CLEOPATRA (with a ray of cunning hope). But, Caesar, if you do,
you will perish yourself.

Caesar's eyes blaze.

RUFIO (greatly alarmed). Now, by great Jove, you filthy little
Egyptian rat, that is the very word to make him walk out alone
into the city and leave us here to be cut to pieces.
(Desperately, to Caesar) Will you desert us because we are a
parcel of fools? I mean no harm by killing: I do it as a dog
kills a cat, by instinct. We are all dogs at your heels; but we
have served you faithfully.

CAESAR (relenting). Alas, Rufio, my son, my son: as dogs we are
like to perish now in the streets.

APOLLODORUS (at his post behind Cleopatra's seat). Caesar, what
you say has an Olympian ring in it: it must be right; for it is
fine art. But I am still on the side of Cleopatra. If we must
die, she shall not want the devotion of a man's heart nor the
strength of a man's arm.

CLEOPATRA (sobbing). But I don't want to die.
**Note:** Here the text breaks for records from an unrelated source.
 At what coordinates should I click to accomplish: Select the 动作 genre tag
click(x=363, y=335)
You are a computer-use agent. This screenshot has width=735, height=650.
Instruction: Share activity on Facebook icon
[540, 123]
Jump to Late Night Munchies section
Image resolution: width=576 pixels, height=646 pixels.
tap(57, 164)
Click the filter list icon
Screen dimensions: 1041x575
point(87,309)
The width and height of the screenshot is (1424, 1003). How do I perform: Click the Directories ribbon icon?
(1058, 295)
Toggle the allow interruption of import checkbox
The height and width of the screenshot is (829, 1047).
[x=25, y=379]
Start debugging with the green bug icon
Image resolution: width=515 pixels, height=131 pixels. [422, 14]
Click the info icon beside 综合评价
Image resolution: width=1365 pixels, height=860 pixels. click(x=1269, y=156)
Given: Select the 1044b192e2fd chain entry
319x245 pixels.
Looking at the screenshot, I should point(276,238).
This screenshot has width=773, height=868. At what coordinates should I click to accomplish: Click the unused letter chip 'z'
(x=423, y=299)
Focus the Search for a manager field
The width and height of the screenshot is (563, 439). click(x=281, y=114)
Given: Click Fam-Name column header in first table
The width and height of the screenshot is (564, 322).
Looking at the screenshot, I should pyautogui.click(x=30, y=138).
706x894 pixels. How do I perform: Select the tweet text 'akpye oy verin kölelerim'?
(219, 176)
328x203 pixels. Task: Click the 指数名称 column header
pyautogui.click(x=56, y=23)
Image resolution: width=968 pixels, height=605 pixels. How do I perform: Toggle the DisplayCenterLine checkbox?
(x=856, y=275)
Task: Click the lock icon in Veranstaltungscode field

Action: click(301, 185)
CAESAR (sadly). Oh, ignoble, ignoble!

LUCIUS (coming forward between Caesar and Cleopatra). Hearken to
me, Caesar. It may be ignoble; but I also mean to live as long as
I can.

CAESAR. Well, my friend, you are likely to outlive Caesar. Is it
any magic of mine, think you, that has kept your army and this
whole city at bay for so long? Yesterday, what quarrel had they
with me that they should risk their lives against me? But to-day
we have flung them down their hero, murdered; and now every man
of them is set upon clearing out this nest of assassins--for such
we are and no more. Take courage then; and sharpen your sword.
Pompey's head has fallen; and Caesar's head is ripe.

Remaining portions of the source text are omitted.